• _DIRECTIONS FOR THIS TASK_
Do any lines in the data below contain "agent"? If so, copy every one of them.

• _RECORDS PROVIDED_
+--

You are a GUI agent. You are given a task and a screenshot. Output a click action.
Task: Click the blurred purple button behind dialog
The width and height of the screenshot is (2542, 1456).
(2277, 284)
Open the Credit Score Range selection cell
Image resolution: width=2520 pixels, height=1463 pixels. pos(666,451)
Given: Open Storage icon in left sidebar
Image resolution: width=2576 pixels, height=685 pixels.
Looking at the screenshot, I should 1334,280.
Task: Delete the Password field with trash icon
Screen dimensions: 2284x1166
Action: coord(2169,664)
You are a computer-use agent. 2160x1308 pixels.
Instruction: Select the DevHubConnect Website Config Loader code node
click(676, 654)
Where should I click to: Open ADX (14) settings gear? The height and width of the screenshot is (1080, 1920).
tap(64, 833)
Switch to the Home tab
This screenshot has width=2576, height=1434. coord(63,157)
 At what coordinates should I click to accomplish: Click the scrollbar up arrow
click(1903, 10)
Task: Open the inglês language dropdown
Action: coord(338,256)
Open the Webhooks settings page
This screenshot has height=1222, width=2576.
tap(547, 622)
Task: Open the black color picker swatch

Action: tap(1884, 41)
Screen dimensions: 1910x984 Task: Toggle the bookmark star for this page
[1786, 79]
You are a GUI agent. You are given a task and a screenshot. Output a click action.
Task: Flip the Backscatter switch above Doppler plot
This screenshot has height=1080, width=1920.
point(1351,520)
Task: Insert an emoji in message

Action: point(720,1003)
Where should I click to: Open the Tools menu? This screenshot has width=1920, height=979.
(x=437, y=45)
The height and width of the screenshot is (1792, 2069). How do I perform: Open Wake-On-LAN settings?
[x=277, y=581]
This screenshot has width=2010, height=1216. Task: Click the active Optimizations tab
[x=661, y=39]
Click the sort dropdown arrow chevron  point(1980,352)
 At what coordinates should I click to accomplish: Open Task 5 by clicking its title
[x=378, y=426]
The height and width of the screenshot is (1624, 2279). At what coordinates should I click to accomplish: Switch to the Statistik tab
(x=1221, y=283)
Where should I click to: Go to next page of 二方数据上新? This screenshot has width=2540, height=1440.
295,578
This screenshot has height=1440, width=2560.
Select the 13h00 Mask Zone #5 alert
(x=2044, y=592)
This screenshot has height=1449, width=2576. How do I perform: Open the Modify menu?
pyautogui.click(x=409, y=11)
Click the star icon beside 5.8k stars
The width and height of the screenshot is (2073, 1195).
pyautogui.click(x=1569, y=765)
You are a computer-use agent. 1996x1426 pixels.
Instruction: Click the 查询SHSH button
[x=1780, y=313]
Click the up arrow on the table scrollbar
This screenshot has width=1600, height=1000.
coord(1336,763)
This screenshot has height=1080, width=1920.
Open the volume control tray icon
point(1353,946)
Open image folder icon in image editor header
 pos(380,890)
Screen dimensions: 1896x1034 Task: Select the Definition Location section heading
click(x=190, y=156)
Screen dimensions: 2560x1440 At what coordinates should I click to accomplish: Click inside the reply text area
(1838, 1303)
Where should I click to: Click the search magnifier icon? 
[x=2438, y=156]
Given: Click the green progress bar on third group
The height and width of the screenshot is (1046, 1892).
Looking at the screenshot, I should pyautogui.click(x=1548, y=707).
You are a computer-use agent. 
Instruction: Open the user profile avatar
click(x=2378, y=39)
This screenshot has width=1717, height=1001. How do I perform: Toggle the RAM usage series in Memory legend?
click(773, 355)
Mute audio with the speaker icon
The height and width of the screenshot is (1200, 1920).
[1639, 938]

+--

• _REPLY_
You are a GUI agent. You are given a task and a screenshot. Output a click action.
You are a computer-use agent. 2160x1308 pixels.
You are a GUI agent. You are given a task and a screenshot. Output a click action.
You are a computer-use agent. 1996x1426 pixels.
You are a computer-use agent. 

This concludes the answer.